What happens if the Outbox relay crashes mid-batch?

The whole point of the outbox pattern is crash-safe at every point. If the relay dies mid-batch, no events are lost — when it (or another instance) restarts, the same events are still in the outbox waiting.

The two relay states

sent_at IS NULL    → not yet published, will be retried
sent_at IS NOT NULL → published successfully, eligible for cleanup

A crash never leaves an event in an intermediate state.

The exact race condition — and why it's safe

Imagine the relay picked up 10 events, published 6 to the bus, then crashed before updating the DB.

• 6 events were published. Consumers received them.
• 4 events never made it.
• All 10 rows still have sent_at IS NULL in the DB.

After restart:

• The relay picks up the same 10 events again
• Publishes all 10 → 6 are duplicates, 4 are new
• Consumers handle duplicates via idempotency

Net result: at-least-once delivery preserved, no events lost.

Why duplicates are unavoidable here

The DB update (SET sent_at = now()) and the bus publish are themselves a dual-write. They cannot be made atomic. So either:

• Publish first, then mark sent → if mark-sent fails, duplicate on restart
• Mark sent first, then publish → if publish fails, EVENT IS LOST

The pattern always picks "publish first" — because losing events is worse than duplicating them, and consumers can be made idempotent.

Code that handles this correctly

private async Task DispatchBatchAsync(CancellationToken stop)
{
    using var scope = _scopes.CreateScope();
    var db = scope.ServiceProvider.GetRequiredService<AppDb>();

    var batch = await db.OutboxEvents
        .FromSqlRaw(@"
            SELECT * FROM outbox_events
            WHERE sent_at IS NULL
            ORDER BY created_at
            LIMIT 100
            FOR UPDATE SKIP LOCKED")
        .ToListAsync(stop);

    foreach (var ev in batch)
    {
        try
        {
            await _bus.PublishAsync(ev.EventType, ev.Payload, stop);
            ev.SentAt = DateTimeOffset.UtcNow;
            // do NOT save here — batch the saves at the end
        }
        catch (Exception ex)
        {
            ev.Attempts += 1;
            ev.LastError = ex.Message;
            // do NOT throw — keep processing the rest of the batch
        }
    }

    // ONE save at the end. If we crash before this, on restart we re-publish.
    // The lock from FOR UPDATE SKIP LOCKED is released on connection close.
    await db.SaveChangesAsync(stop);
}

Key details:

• FOR UPDATE SKIP LOCKED — multi-instance safety. If one relay locks rows 1-100, another relay skips them and locks 101-200.
• Batch save at the end — keeps the DB transaction tight; lock held briefly.
• Per-event try/catch — one bad event doesn't kill the batch.

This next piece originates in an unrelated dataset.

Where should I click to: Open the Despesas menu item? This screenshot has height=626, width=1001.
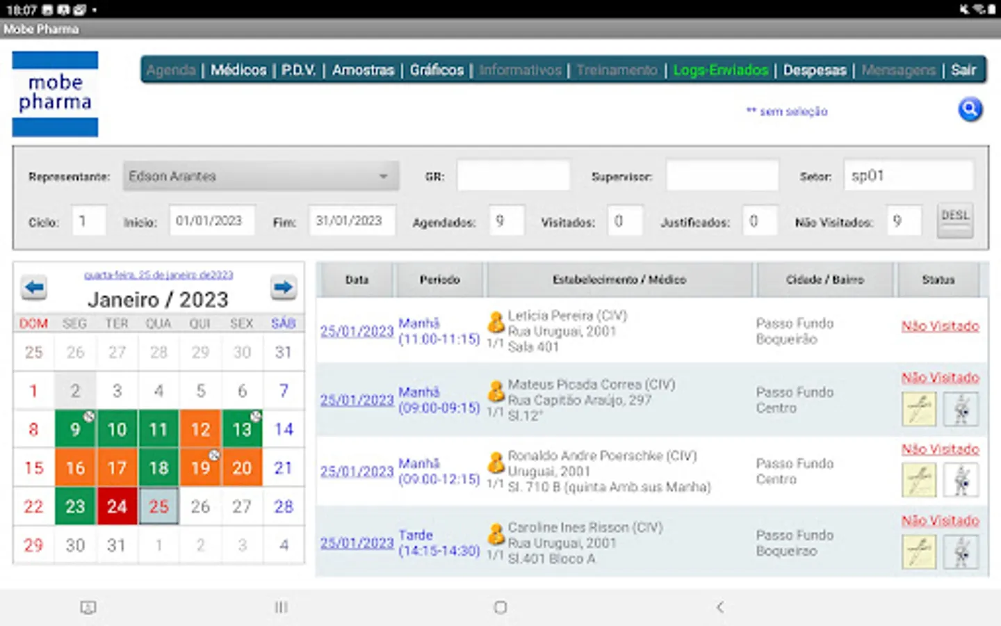pos(815,70)

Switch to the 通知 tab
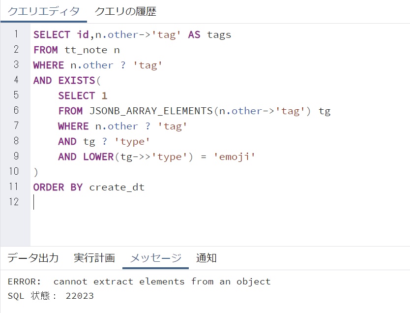pos(206,258)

What about idempotency on the consumer side?

The outbox pattern gives at-least-once delivery. Consumers MUST handle duplicates:

public async Task Handle(OrderPlaced ev, CancellationToken ct)
{
    // Inbox pattern — record that we've seen this event id
    var inserted = await db.Inbox.AddIfNotExistsAsync(ev.EventId);
    if (!inserted) return;   // duplicate — already processed

    await ProcessAsync(ev);
}

Together, Outbox (producer) + Inbox (consumer) = effectively-once message delivery.

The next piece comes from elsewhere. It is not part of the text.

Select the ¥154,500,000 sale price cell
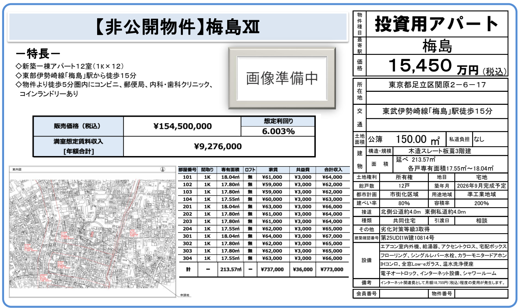519x308 pixels. pyautogui.click(x=182, y=126)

Crash failure modes — handled

Crash point	Result	Recovery
Before any publish	No events published yet; outbox rows still there	Next relay picks them up
After some publishes, before save	Duplicates on next run; idempotent consumers dedup	Automatic
During DB save	Connection dropped, DB rolls back the SaveChanges → no rows marked sent → retry	Automatic
After save, before delete (in janitor)	sent_at set, but row not deleted	Janitor catches it next cycle
During bus publish	Polly retries; if exhausted, attempts increments, last_error captured	Dead-letter after N attempts

Multi-replica relays

Run 2-3 relay instances for HA. FOR UPDATE SKIP LOCKED ensures they don't double-publish the same event under normal conditions.

# Kubernetes deployment
replicas: 2
strategy:
  type: RollingUpdate
  rollingUpdate:
    maxUnavailable: 0   # keep at least 1 alive during deploys

Production health checks

• Liveness probe: relay process is alive
• Readiness probe: relay can reach DB AND bus
• Custom metric: outbox_unsent_count and outbox_max_age_seconds — alert at thresholds
• Logs: every publish + every retry, with correlation IDs

If you see outbox_max_age_seconds > 60 on a healthy system, the relay is stuck. Page on-call.